■ **Text segment**
________________________________________
In other words, "every time an agent makes a mistake, engineer a solution so it never makes that mistake again." He says there are two means.

Implicit prompt improvement (AGENTS.md) — Ghostty's repository actually contains a real file called src/inspector/AGENTS.md
Tools you actually program — such as scripts that take screenshots, or scripts that run a narrowed-down set of tests

On verification, too, he leaves words that resonate with Boris Cherny and Simon Willison.

If you give an agent a way to verify its work, it more often [than] not fixes its own mistakes and prevents regressions.
— My AI Adoption Journey (2026-02-05)

5. The warning of "agent psychosis"

And here is his sharpest warning. An agent he had optimize the renderer produced an "amazing result," cutting frame time from 88ms to 2ms and allocations from ~150,000 to 500. But —

Sounds good, right? Wrong. This is exactly why agent psychosis is a big fucking problem.
— Mitchell Hashimoto's post on X (primary source; wording to be verified)

In fact, the version he rewrote by hand ran in about 0.02ms (roughly 75x faster than the agent's version), with zero allocations. The danger of taking "plausible-looking results" at face value - he calls this "agent psychosis" and treats it as his greatest caution.
________________________________________
■ **Dataset**
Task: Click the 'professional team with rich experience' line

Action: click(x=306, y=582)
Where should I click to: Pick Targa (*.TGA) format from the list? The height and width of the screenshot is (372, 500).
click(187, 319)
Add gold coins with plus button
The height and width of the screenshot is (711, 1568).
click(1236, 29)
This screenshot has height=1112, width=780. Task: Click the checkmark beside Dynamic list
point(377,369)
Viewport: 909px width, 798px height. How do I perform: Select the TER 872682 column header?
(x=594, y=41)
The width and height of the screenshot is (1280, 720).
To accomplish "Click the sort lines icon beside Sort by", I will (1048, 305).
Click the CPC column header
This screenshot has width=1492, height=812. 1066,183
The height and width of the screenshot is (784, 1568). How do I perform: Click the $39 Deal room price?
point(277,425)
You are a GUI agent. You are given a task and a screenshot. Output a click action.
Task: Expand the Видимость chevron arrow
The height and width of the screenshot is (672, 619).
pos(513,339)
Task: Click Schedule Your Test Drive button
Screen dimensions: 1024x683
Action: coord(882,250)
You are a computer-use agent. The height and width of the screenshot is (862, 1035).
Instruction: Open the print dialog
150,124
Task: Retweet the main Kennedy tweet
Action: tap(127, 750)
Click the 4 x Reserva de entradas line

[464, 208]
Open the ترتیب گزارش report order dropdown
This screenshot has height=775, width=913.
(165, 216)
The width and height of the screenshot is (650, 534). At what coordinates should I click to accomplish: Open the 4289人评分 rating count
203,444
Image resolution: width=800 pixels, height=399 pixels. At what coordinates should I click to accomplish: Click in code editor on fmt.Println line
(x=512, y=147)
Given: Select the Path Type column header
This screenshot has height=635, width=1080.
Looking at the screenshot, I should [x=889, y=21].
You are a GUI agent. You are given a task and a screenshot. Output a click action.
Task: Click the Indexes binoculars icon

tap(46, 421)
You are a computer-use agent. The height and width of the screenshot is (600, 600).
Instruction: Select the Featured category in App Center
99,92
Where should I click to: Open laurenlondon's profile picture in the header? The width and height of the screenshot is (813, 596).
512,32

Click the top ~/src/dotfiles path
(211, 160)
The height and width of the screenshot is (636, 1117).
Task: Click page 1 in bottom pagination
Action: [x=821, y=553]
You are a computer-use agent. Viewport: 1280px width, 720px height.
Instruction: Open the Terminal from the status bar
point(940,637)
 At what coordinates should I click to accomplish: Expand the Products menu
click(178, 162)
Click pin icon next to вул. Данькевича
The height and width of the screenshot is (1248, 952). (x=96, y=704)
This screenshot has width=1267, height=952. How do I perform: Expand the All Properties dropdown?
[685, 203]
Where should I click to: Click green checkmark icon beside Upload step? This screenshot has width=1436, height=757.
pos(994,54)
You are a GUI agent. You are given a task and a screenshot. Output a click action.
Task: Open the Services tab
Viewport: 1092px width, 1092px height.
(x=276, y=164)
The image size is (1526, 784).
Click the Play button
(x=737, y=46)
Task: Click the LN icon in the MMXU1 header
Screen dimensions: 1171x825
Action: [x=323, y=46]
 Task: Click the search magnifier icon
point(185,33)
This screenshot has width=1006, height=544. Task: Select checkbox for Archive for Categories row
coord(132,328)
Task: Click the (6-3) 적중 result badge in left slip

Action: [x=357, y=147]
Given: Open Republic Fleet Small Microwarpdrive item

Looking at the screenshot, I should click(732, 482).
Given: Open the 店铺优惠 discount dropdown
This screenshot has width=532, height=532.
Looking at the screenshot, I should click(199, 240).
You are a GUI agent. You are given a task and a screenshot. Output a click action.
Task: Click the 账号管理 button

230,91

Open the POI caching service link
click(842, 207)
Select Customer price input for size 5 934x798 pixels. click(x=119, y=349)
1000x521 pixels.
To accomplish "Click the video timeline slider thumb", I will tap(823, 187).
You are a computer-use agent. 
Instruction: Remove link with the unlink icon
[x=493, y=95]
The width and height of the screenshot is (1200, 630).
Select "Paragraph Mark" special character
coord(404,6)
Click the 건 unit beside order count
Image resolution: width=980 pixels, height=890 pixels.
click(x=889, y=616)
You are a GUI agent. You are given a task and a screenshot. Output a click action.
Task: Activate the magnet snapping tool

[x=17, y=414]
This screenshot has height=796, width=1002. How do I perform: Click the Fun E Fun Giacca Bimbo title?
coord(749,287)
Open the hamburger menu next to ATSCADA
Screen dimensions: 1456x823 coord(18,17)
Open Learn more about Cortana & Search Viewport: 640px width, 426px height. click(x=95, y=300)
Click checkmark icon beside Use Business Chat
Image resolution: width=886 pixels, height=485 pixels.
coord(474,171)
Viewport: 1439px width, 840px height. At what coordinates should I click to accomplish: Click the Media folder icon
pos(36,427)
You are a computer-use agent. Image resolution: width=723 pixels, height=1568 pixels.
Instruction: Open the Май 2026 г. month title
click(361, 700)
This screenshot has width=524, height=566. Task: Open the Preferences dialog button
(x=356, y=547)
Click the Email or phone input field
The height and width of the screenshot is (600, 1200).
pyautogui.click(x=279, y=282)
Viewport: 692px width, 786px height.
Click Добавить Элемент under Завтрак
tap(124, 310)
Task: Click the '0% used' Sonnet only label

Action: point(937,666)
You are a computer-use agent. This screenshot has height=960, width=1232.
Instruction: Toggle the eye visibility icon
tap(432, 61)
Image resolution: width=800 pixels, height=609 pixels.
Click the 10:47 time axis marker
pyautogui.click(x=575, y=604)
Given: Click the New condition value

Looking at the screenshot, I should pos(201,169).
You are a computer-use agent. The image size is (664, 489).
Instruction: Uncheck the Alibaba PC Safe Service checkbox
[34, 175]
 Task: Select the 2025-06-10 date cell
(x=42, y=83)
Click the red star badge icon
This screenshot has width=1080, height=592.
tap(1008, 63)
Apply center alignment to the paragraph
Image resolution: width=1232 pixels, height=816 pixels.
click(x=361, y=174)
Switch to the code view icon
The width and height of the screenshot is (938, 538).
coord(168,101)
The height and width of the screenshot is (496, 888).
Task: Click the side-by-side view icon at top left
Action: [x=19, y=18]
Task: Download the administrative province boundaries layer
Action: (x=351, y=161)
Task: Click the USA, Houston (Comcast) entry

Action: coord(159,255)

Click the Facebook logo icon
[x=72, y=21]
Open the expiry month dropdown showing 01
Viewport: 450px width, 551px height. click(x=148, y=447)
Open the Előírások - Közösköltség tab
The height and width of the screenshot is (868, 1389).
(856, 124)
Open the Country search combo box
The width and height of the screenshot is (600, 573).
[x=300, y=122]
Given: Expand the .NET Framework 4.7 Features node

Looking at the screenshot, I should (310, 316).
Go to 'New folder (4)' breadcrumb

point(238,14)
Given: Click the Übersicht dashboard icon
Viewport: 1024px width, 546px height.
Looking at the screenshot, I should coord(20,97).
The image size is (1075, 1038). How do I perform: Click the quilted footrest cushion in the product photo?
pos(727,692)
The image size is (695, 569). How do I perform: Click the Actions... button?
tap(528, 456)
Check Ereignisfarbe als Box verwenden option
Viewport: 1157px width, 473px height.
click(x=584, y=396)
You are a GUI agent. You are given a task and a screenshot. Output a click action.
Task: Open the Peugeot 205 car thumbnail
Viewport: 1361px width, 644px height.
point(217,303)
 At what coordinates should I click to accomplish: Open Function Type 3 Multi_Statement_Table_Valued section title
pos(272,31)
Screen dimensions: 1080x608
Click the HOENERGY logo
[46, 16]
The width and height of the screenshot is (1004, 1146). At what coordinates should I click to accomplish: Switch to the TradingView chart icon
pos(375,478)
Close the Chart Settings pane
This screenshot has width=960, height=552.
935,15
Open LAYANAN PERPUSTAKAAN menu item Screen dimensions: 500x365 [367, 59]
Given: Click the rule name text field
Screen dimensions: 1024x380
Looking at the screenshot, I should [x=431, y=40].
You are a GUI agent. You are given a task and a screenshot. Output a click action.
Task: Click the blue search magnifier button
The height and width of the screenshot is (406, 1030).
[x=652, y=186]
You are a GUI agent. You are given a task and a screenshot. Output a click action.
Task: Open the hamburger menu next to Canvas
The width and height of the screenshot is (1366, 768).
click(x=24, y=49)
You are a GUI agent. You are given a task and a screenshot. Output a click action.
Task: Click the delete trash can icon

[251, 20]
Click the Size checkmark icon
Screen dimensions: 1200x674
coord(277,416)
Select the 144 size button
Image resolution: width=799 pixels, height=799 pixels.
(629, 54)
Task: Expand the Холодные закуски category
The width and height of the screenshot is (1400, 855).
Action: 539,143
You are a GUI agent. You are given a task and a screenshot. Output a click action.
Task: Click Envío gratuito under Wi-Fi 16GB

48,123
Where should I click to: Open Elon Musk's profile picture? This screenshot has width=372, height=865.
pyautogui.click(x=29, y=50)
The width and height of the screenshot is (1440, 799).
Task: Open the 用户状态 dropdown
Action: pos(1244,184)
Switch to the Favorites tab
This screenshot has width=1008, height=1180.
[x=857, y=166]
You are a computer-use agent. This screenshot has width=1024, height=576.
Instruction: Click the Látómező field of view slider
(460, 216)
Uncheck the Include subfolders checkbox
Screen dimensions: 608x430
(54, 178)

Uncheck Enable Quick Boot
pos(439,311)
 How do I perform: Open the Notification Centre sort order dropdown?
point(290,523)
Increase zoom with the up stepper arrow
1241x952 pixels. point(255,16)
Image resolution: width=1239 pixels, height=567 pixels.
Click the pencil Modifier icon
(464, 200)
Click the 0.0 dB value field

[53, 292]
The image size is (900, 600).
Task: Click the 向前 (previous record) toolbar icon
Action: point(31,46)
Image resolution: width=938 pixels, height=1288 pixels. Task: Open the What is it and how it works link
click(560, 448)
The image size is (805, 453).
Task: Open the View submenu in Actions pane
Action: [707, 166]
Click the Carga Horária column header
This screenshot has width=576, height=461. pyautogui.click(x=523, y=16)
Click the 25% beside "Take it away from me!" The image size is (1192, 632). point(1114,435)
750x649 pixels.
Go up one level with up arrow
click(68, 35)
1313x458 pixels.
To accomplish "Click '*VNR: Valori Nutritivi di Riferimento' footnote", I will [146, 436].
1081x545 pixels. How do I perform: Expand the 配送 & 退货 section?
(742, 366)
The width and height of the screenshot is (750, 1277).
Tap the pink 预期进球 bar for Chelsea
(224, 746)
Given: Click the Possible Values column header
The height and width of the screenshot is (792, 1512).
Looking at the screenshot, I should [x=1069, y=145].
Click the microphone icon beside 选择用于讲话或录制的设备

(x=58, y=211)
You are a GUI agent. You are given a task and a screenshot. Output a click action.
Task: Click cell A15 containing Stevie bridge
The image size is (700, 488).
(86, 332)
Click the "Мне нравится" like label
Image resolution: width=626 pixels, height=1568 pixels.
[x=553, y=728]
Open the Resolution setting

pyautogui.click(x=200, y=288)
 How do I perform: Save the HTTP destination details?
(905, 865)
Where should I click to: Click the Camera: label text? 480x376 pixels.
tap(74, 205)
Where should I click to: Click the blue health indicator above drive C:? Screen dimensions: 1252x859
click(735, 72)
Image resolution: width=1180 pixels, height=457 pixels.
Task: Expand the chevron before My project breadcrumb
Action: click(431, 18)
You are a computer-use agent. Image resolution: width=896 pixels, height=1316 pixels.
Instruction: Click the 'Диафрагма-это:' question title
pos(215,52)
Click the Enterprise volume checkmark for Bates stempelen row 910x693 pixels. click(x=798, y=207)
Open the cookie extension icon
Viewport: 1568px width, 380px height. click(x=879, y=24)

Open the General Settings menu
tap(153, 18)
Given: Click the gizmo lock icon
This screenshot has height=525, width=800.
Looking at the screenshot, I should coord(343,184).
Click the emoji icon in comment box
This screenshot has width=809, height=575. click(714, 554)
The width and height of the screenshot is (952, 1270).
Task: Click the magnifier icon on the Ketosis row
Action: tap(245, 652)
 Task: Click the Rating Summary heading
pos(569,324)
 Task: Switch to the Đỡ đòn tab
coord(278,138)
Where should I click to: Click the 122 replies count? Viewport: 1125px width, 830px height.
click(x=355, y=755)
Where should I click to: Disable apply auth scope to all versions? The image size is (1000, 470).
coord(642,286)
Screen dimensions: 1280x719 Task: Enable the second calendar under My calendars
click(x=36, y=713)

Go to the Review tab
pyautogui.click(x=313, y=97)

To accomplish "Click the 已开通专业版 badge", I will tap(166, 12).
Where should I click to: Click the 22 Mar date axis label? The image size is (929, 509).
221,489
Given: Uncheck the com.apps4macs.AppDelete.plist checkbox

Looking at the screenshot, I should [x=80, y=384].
________________________________________
■ **Task requirements**
1. Please answer these questions about the passage on agent psychosis:
(a) What real file does Ghostty's repository contain?
(b) What did the agent's renderer work cut frame time from and to?
(c) About how long did the hand-rewritten version take to run, and how many allocations did it make?
2. Carry on the passage on agent psychosis from its final sentence.

■ **Written answers**
1.
(a) src/inspector/AGENTS.md
(b) From 88ms to 2ms.
(c) About 0.02ms, with zero allocations.

2.
Lesson: the better an agent's result looks, the more you should think, analyze, and verify it yourself. For OSS, he goes so far as to say "I used to trust by default; now I reject by default," and even says he deliberately plants prompt-injection "traps" in AGENTS.md and code comments to catch people who pass AI code along without reviewing it (primary source, X; to be verified).

Our perspective: Hashimoto's stance strongly overlaps with Hashito System's philosophy. AI is a tool that amplifies rather than replaces experts, and humans bear ultimate responsibility for quality. "Start with research," "eliminate mistakes through systems," "verify rather than trust results" - these are universal practices for steadily bringing new technology into real work. His honest self-assessment that "I can currently run background agents only about 10-20% of my working days" is also useful as a realistic, unexaggerated target.

Series: Learning How to Use Claude Code from Renowned Engineers

Overview: Learning How to Use Claude Code from Renowned Engineers
Armin Ronacher — Optimizing the Loop (Environment)
Simon Willison — Designing the Agent Loop
Boris Cherny — How the Claude Code Developer Himself Uses It
Mitchell Hashimoto (this article)

References

Mitchell Hashimoto, "My AI Adoption Journey" (February 5, 2026 / primary source) — https://mitchellh.com/writing/my-ai-adoption-journey
Mitchell Hashimoto, "Vibing a Non-Trivial Ghostty Feature" (primary source) — https://mitchellh.com/writing/non-trivial-vibing
Gergely Orosz / The Pragmatic Engineer, "Mitchell Hashimoto's new way of writing code" (February 25, 2026 / secondary source) — https://newsletter.pragmaticengineer.com/p/mitchell-hashimoto
Mitchell Hashimoto's posts on X (@mitchellh) (primary source; each quote should be verified live) — https://x.com/mitchellh

Frequently Asked Questions (FAQ)

What does Mitchell Hashimoto first recommend to AI skeptics?

Not code generation, but "delegating research." He considers this the lowest-risk, highest-reward use case - for example, having an agent enumerate every library in a specific language with a specific license type, and summarize each candidate's pros, cons, level of activity, and reputation in a few pages.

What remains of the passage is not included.